Medicine and Pharmacology - Emergency Medicine

Introduction

Acute shoulder dislocation (SD) is a common and painful condition frequently encountered in emergency departments (EDs), with an incidence of approximately 25–35 cases per 100,000 persons per year [1,2].

Procedural sedation and analgesia (PSA) is widely used to facilitate reduction [3], providing analgesia and facilitating muscle relaxation. However, PSA is associated with potential adverse events such as respiratory depression, hemodynamic instability, and prolonged ED stay [4]. In addition, PSA requires continuous patient monitoring and dedicated personnel during both the procedure and recovery phase, which may increase staff workload and impact resource availability in busy ED settings [5,6].

Ultrasound-guided regional anesthesia (UGRA) has emerged as an alternative approach for shoulder reduction [7,8,9,10,11]. In particular, interscalene brachial plexus block, which is commonly used for shoulder procedures, is associated with a high incidence of hemidiaphragmatic paralysis due to inadvertent phrenic nerve (PN) blockade related to the close anatomical proximity at this level [12,13]. Even with reduced local anesthetic volumes and modified injection techniques, clinically relevant diaphragmatic paralysis and respiratory symptoms such as dyspnea cannot be consistently avoided [12,14].

More recently, targeted distal approaches such as superior trunk (ST) block at the supraclavicular level have been proposed to increase the distance from the PN while maintaining effective analgesia [13,15]. In combination with techniques using low volumes of local anesthetic, these approaches may further reduce the risk of PN involvement while preserving analgesic effectiveness.

In contrast to anesthesia practice, where dense blocks are typically required for surgical procedures, regional anesthesia in the emergency setting is often tailored to specific clinical indications such as SD. Targeted low-volume techniques at the supraclavicular level may therefore represent a particularly suitable strategy for shoulder reduction in the ED.

Despite these theoretical advantages, the integration of UGRA into routine ED practice remains challenging. Factors such as training requirements, operator experience, and staff turnover may influence the adoption and consistent use of the technique.

The aim of this study was therefore to evaluate the feasibility and adoption of ultrasound-guided ST block for shoulder reduction in a specialized orthopedic ED. In addition, temporal trends in technique adoption, local anesthetic volume, and exploratory clinical parameters were analyzed.

Methods

Study Design and Setting

This study is a retrospective, single-center observational analysis conducted at a specialized orthopedic ED in Switzerland. The department manages patients with acute musculoskeletal conditions, including shoulder dislocations, in a clinical environment characterized by rotating staff and variable procedural experience.

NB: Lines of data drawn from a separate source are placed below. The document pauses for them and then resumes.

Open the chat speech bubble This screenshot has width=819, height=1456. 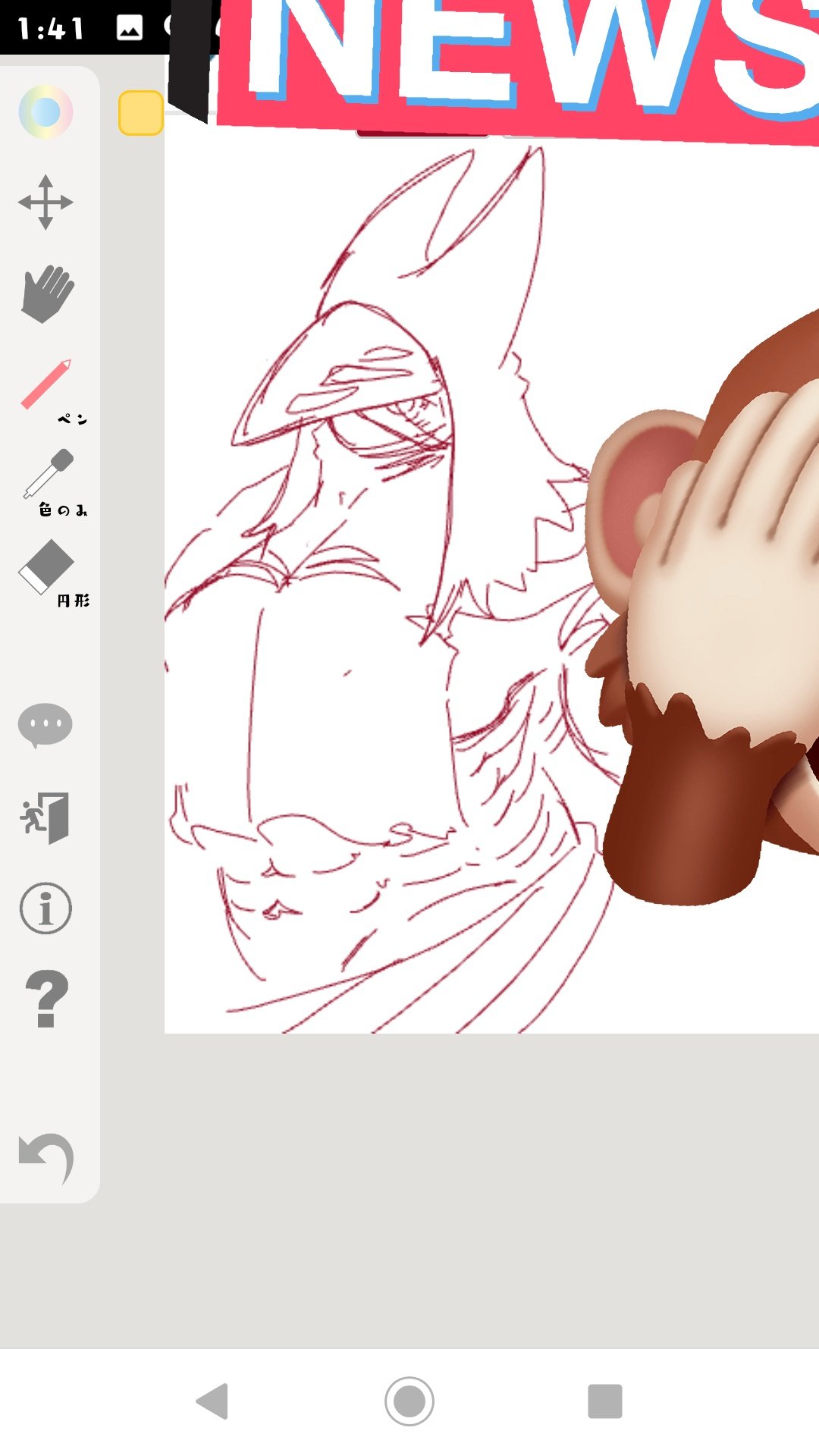click(x=46, y=726)
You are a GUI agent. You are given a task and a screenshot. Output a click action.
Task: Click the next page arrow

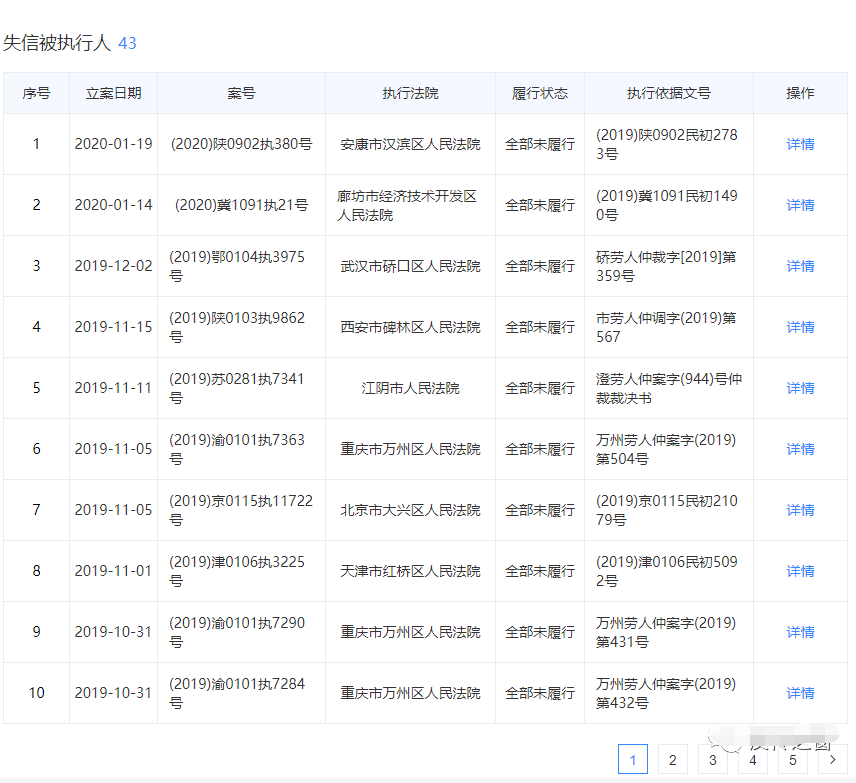pos(832,760)
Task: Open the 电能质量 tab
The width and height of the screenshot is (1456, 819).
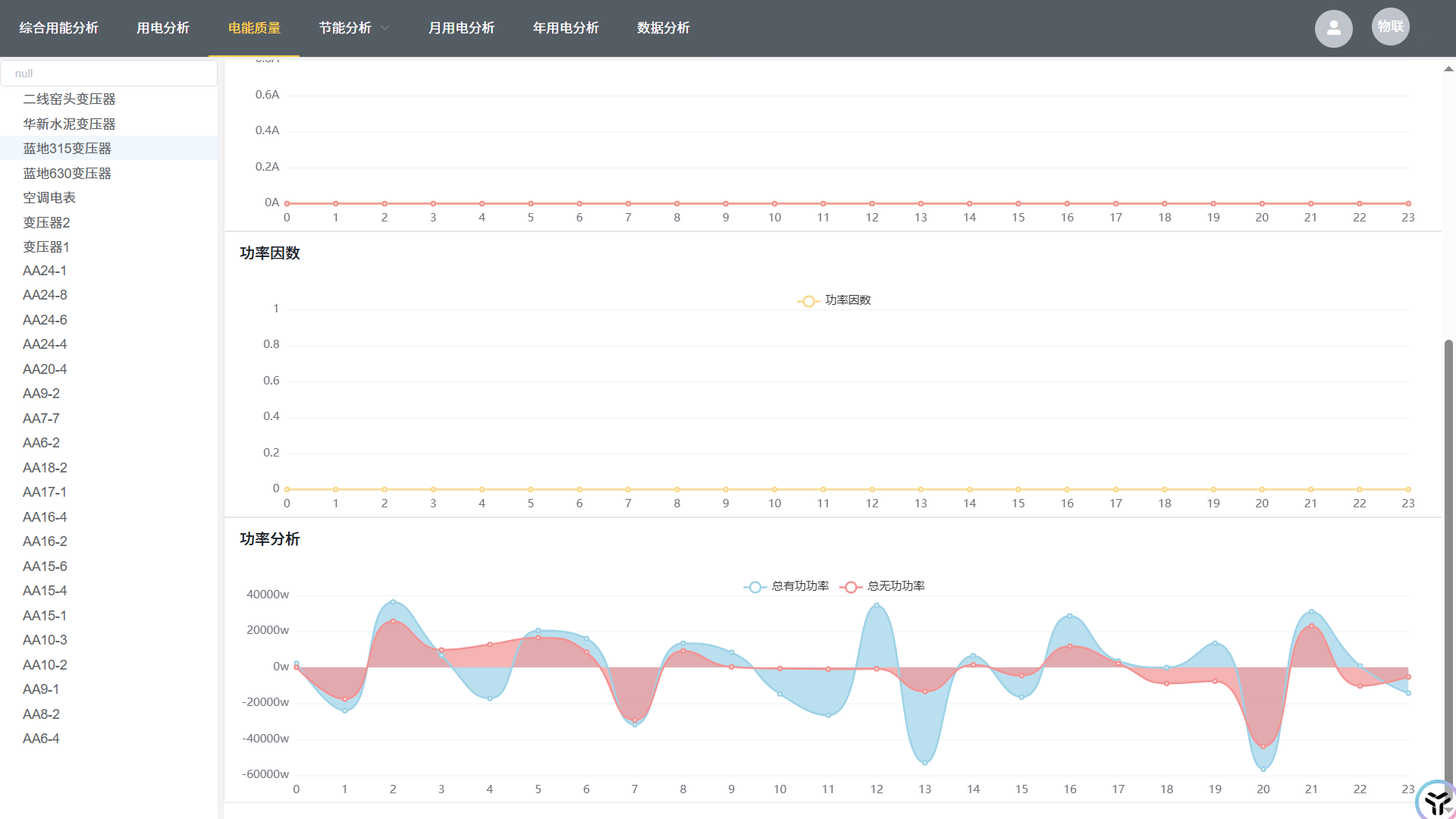Action: [x=254, y=28]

All data were derived from routine clinical care. The study period extended from February 2018 to February 2024, during which UGRA techniques were progressively introduced into clinical practice.

During the study period, a total of 31 physicians from different specialties were employed in the ED, including anesthesiologists, orthopedic surgeons, internists, general practitioners, and resident physicians. Clinical care was provided by a rotating team, resulting in varying levels of procedural experience and exposure to UGRA.

Participants

All consecutive patients presenting with acute SD during the study period were considered for analysis.

Inclusion criteria were age ≥ 15 years, radiologically confirmed shoulder dislocation, and treatment in the emergency department. Patients were included irrespective of the analgesia technique used.

Exclusion criteria were missing essential clinical data and primary surgical management without attempted closed reduction.

Implementation

The implementation of UGRA in the ED was supported by structured training and supervision.

All physicians underwent basic ultrasound training at the beginning of their employment, including certified courses in ultrasound-guided interventions and supervised clinical practice. In addition, hands-on training in regional anesthesia techniques was provided during routine clinical care by experienced operators.

The introduction of the technique evolved progressively as part of routine clinical practice.

Interventions/Clinical Management

Patients underwent closed reduction of SD either under PSA or UGRA.

The choice of analgesia technique was based on physician preference, clinical experience, and local practice patterns, without a predefined protocol, reflecting routine clinical practice.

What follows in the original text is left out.